Tarefas a realizar:
- 1) Segundo o texto sobre a crise na Nicarágua, em que data começaram os protestos contra Ortega e Rosario Murillo?
- 2) Liste todas as organizações que o texto sobre a crise na Nicarágua menciona por sigla.
- 3) Transcreva do texto sobre a crise na Nicarágua o trecho que se inicia com as palavras "O assassinato da" e termina com "começou a crise?".

Texto:
++++++++

O assassinato da brasileira chama atenção porque ocorre em meio a uma situação de quase guerra civil na Nicarágua. É a crise mais sangrenta da história em tempos de paz no país e a mais forte desde a década de 1980. Grupos de oposição e policiais, auxiliados por grupos paramilitares, têm se enfrentado nas ruas há várias semanas. Os manifestantes, em grande parte formada por estudantes, denunciam a corrupção e querem eleições antecipadas. A Organização das Nações Unidas (ONU) e entidades de direitos humanos têm denunciado a brutalidade das forças de segurança — dizem que pelo menos 350 pessoas morreram, sendo a maioria manifestantes. A Organização dos Estados Americanos (OEA) pede a convocação de eleições em março do próximo ano, hipótese descartada veementemente pelo presidente.
Como começou a crise?
Os protestos contra Ortega e sua mulher, a vice-presidente Rosario Murillo, começaram em 18 de abril depois de uma fracassada reforma da Previdência. A medida foi revogada pelo governo no dia 22, mas os protestos continuaram, agora pedindo a renúncia do governo. Grupos pró-governo atacaram de forma violenta um pequeno protesto. Essas organizações, popularmente conhecidas como "grupos de choque", já haviam sido usadas no passado para reprimir manifestações contra Ortega. À medida em que os confrontos se acirraram, mais pessoas ficaram feridas ou foram mortas dos dois lados, o que alimentou o ciclo de violência. Desde então, o país já teve duas greves nacionais de 24 horas, e universitários ocuparam a Universidade Nacional Autônoma da Nicarágua Principal entidade de empresários do país, o COSEP anunciou a ruptura com o governo. Ortega já não conta com o apoio da Igreja, importante ator no cenário em um país extremamente católico como a Nicarágua. O país está repleto de bloqueios nas estradas e barricadas, que as forças de segurança vêm tentando impedir.
Quem é Daniel Ortega?
José Daniel Ortega Saavedra é o histórico líder da Frente Sandinista de Libertação Nacional (FSLN), que derrubou a ditadura de Somoza em 1979, durante a Revolução Sandinista. O próprio Ortega era estudante nos anos 1950, quando pegou em armas para derrubar o clã Somoza, apoiado pelos EUA e no poder havia décadas. Foi presidente entre 1985 e 1990 (eleito com mais de 70% dos votos). Perdeu em 1990 para antiga parceira de trincheiras, Violeta Barrios de Chamorro. Voltou ao cargo em 2006, tendo sido reeleito em 2011 e 2016. Trata-se do último dos líderes revolucionários da América Latina comanda um regime cada vez mais parecido com o que ajudou a derrubar. Seu governo caminha para uma autocracia.

++++++++

Material fornecido:
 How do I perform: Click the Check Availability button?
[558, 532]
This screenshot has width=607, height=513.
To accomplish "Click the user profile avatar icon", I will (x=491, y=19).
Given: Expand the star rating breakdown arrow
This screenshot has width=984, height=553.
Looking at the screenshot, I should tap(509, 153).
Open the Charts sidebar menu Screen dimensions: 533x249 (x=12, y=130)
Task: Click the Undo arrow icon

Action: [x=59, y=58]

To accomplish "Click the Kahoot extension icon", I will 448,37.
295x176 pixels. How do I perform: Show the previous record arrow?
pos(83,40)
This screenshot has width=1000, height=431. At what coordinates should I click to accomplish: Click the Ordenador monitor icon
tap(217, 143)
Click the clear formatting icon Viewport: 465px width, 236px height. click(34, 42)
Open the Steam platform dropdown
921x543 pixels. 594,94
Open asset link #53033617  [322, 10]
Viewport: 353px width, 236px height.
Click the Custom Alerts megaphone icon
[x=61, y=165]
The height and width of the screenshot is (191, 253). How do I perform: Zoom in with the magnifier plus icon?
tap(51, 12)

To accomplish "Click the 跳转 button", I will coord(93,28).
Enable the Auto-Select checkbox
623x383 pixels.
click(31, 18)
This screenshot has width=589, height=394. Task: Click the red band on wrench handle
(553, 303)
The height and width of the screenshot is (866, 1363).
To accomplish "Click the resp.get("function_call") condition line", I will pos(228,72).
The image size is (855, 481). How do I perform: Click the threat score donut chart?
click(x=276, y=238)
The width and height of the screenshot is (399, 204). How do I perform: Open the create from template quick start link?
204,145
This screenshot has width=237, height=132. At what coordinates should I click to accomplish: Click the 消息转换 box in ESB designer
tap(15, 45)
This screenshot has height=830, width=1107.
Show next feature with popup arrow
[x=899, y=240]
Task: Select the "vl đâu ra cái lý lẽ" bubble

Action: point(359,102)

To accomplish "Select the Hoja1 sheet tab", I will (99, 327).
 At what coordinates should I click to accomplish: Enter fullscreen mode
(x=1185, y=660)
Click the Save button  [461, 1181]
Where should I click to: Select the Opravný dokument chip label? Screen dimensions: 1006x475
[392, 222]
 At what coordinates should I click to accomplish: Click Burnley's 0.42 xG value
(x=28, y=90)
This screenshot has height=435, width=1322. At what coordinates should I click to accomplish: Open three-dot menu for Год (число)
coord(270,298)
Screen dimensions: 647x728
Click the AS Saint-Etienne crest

++++++++

Respostas esperadas:
- 1) Em 18 de abril.

- 2) ONU (Organização das Nações Unidas), OEA (Organização dos Estados Americanos), COSEP e FSLN (Frente Sandinista de Libertação Nacional).

- 3)
O assassinato da brasileira chama atenção porque ocorre em meio a uma situação de quase guerra civil na Nicarágua. É a crise mais sangrenta da história em tempos de paz no país e a mais forte desde a década de 1980. Grupos de oposição e policiais, auxiliados por grupos paramilitares, têm se enfrentado nas ruas há várias semanas. Os manifestantes, em grande parte formada por estudantes, denunciam a corrupção e querem eleições antecipadas. A Organização das Nações Unidas (ONU) e entidades de direitos humanos têm denunciado a brutalidade das forças de segurança — dizem que pelo menos 350 pessoas morreram, sendo a maioria manifestantes. A Organização dos Estados Americanos (OEA) pede a convocação de eleições em março do próximo ano, hipótese descartada veementemente pelo presidente.
Como começou a crise?